**Exercise goal**
Copy each of the records below word for word, keeping every line as it appears.

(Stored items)
[Start of section]

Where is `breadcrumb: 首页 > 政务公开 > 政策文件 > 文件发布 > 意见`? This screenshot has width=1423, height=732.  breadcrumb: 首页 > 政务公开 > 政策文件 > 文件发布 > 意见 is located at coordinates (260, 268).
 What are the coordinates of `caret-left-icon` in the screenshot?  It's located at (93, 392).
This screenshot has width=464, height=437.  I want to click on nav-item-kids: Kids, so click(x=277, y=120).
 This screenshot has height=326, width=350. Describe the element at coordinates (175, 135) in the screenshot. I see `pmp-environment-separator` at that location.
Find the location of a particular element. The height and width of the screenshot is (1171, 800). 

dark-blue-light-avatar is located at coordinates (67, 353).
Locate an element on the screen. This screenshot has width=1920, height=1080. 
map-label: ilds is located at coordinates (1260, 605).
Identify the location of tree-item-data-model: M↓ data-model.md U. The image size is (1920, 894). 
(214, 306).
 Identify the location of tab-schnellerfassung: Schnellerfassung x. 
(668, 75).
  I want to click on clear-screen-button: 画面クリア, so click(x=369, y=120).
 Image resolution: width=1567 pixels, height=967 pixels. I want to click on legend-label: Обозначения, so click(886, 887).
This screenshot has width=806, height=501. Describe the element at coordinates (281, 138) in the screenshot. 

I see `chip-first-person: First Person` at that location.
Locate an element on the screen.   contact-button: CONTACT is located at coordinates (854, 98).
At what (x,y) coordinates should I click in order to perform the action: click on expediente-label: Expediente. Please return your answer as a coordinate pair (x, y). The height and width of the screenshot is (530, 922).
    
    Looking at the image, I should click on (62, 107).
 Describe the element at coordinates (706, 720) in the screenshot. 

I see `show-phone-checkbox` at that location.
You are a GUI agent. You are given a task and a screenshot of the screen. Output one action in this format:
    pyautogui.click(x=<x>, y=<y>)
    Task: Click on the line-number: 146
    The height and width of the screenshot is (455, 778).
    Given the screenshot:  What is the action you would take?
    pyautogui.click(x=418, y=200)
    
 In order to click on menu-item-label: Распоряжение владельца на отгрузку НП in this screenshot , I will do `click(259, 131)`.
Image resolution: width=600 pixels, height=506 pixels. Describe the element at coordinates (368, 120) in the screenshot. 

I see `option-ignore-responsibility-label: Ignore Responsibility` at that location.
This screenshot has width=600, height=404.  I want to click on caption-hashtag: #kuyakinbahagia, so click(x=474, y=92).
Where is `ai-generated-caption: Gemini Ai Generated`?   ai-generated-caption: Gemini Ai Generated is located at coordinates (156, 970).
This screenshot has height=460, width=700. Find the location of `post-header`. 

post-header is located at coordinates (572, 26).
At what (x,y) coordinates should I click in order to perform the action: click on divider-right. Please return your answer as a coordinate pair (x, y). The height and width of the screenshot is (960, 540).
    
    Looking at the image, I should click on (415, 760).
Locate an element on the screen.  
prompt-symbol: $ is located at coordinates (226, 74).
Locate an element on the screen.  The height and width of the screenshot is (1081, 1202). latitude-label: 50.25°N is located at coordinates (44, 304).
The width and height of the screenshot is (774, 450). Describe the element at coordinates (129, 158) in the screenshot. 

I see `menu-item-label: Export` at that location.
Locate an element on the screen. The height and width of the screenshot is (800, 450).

[End of section]

**Problem solution**
Where is `breadcrumb: 首页 > 政务公开 > 政策文件 > 文件发布 > 意见`? This screenshot has width=1423, height=732.  breadcrumb: 首页 > 政务公开 > 政策文件 > 文件发布 > 意见 is located at coordinates (260, 268).
 What are the coordinates of `caret-left-icon` in the screenshot?  It's located at (93, 392).
This screenshot has width=464, height=437.  I want to click on nav-item-kids: Kids, so click(x=277, y=120).
 This screenshot has height=326, width=350. Describe the element at coordinates (175, 135) in the screenshot. I see `pmp-environment-separator` at that location.
Find the location of a particular element. The height and width of the screenshot is (1171, 800). 

dark-blue-light-avatar is located at coordinates (67, 353).
Locate an element on the screen. This screenshot has width=1920, height=1080. 
map-label: ilds is located at coordinates (1260, 605).
Identify the location of tree-item-data-model: M↓ data-model.md U. The image size is (1920, 894). 
(214, 306).
 Identify the location of tab-schnellerfassung: Schnellerfassung x. 
(668, 75).
  I want to click on clear-screen-button: 画面クリア, so click(x=369, y=120).
 Image resolution: width=1567 pixels, height=967 pixels. I want to click on legend-label: Обозначения, so click(886, 887).
This screenshot has width=806, height=501. Describe the element at coordinates (281, 138) in the screenshot. 

I see `chip-first-person: First Person` at that location.
Locate an element on the screen.   contact-button: CONTACT is located at coordinates (854, 98).
At what (x,y) coordinates should I click in order to perform the action: click on expediente-label: Expediente. Please return your answer as a coordinate pair (x, y). The height and width of the screenshot is (530, 922).
    
    Looking at the image, I should click on (62, 107).
 Describe the element at coordinates (706, 720) in the screenshot. 

I see `show-phone-checkbox` at that location.
You are a GUI agent. You are given a task and a screenshot of the screen. Output one action in this format:
    pyautogui.click(x=<x>, y=<y>)
    Task: Click on the line-number: 146
    The height and width of the screenshot is (455, 778).
    Given the screenshot:  What is the action you would take?
    pyautogui.click(x=418, y=200)
    
 In order to click on menu-item-label: Распоряжение владельца на отгрузку НП in this screenshot , I will do `click(259, 131)`.
Image resolution: width=600 pixels, height=506 pixels. Describe the element at coordinates (368, 120) in the screenshot. 

I see `option-ignore-responsibility-label: Ignore Responsibility` at that location.
This screenshot has width=600, height=404.  I want to click on caption-hashtag: #kuyakinbahagia, so click(x=474, y=92).
Where is `ai-generated-caption: Gemini Ai Generated`?   ai-generated-caption: Gemini Ai Generated is located at coordinates (156, 970).
This screenshot has height=460, width=700. Find the location of `post-header`. 

post-header is located at coordinates (572, 26).
At what (x,y) coordinates should I click in order to perform the action: click on divider-right. Please return your answer as a coordinate pair (x, y). The height and width of the screenshot is (960, 540).
    
    Looking at the image, I should click on (415, 760).
Locate an element on the screen.  
prompt-symbol: $ is located at coordinates (226, 74).
Locate an element on the screen.  The height and width of the screenshot is (1081, 1202). latitude-label: 50.25°N is located at coordinates (44, 304).
The width and height of the screenshot is (774, 450). Describe the element at coordinates (129, 158) in the screenshot. 

I see `menu-item-label: Export` at that location.
Locate an element on the screen. The height and width of the screenshot is (800, 450).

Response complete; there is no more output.